In this paranoid environment, the president looked as much "the Other" as the day laborer Roberto Valdez in the Wal-Mart parking lot. High-employment and the destruction of the working class in America is increasingly demanding a scapegoat, and the right-wing media and an increasingly erratic GOP establishment is more than happy to direct people's palapable anger down the economic ladder. The result is something like the most un-American piece of garbage legislation that most of us have seen in our lifetime -- Arizona's racial profiling law SB 1070, whose sponsors admit they were seeking to drive Mexican immigrants out of the Grand Canyon State in droves, which is exactly what is happening.

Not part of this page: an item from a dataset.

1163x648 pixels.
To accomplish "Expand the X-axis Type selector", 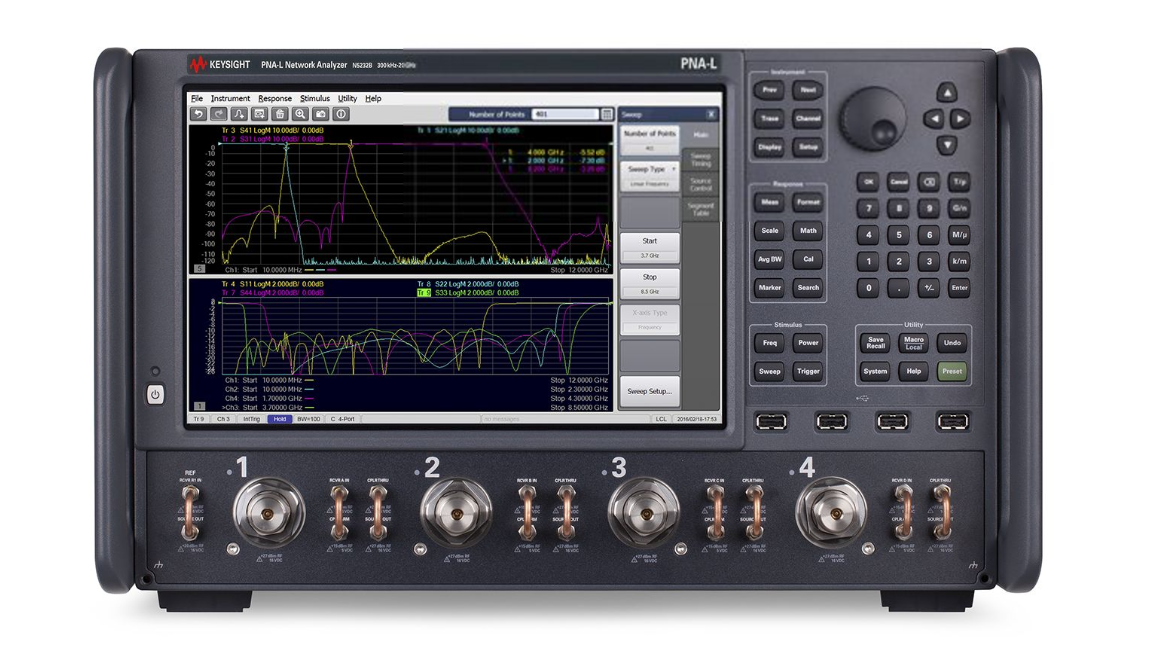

But the modern-day American Diaspora is only the beginning. Once the Pandora's box of emotion and rage against "the Other" has been opened so wide, it is almost impossible to close. Now the backers of Arizona's hideous law want to rip apart the 14th Amendment -- the one that ended slavery, once a high point of American history, especially for the extinct brand of Republican that drafted it -- in order to prevent children of Mexican immigrants from becoming American citizens. The xenophobia has reached the point where a U.S. congressman took to the House floor -- with zero supporting evidence -- to charge that terrorists had a scheme to breed future U.S.-citizen bombers in maternity wards here.

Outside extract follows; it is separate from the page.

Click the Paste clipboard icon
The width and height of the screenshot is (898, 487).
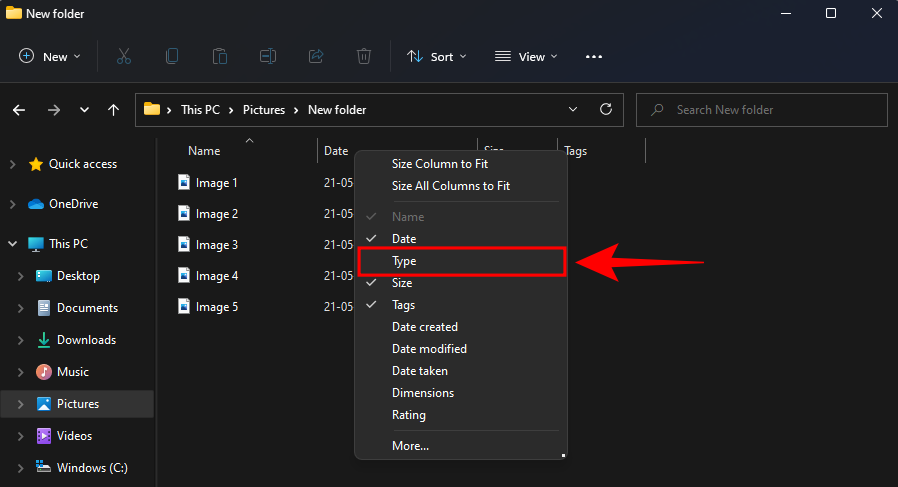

Which brings us to the present crisis: Mosques in America. It should tell you something that the backlash against Muslims practicing their faith in America is far greater in 2010 than it was in the months immediately following the Sept. 11, 2001 attacks. That's because the political firestorm with its epicenter in lower Manhattan really has nothing to do with 9/11 or its aftermath, and everything to do with "the Other" the awful forces and fears that have been unleashed in the last couple of years -- fears that craven politicians like Gingrich, Palin and the formerly rational Tim Pawlenty of Minnesota are eager to surf into the White House in 2013. If the Manhattan mosque controversy were really about our 9/11 sensibilities, how does one explain the opposition to other Islamic houses of worship from Tennessee to California to Staten Island?
America, we are in for the bumpy political ride of a lifetime. It will take enormous courage for defenders of two centuries of religious freedom and tolerance toward both religious and economic refugees to stand firm in the face of the kind of raw public anger and emotion that have caused backbone-impaired politicians like Senate Majority Leader Harry Reid or supposed progressive stalwart Howard Dean to wither in mere days. Our determined minority may be barely clinging to our cherished traditions -- as best expressed by President George Washington in 1790 when he wrote "the Government of the United States, which gives to bigotry no sanction, to persecution no assistance, requires only that they who live under its protection, should demean themselves as good citizens" -- in the face of this onslaught for the next few years.
Let's face it: This country has long had its Know-Nothings and its Birchers and its McCarthyites, but it never had gizmos like Fox News or Sarah Palin's Twitter feed to fuel toxic ideas so far so fast. It's time we admit these seemingly disconnected battles over "anchor babies, mosques, and a black man in the Oval Office are all part of the same war against "the Other," and that we are in the fight of a lifetime.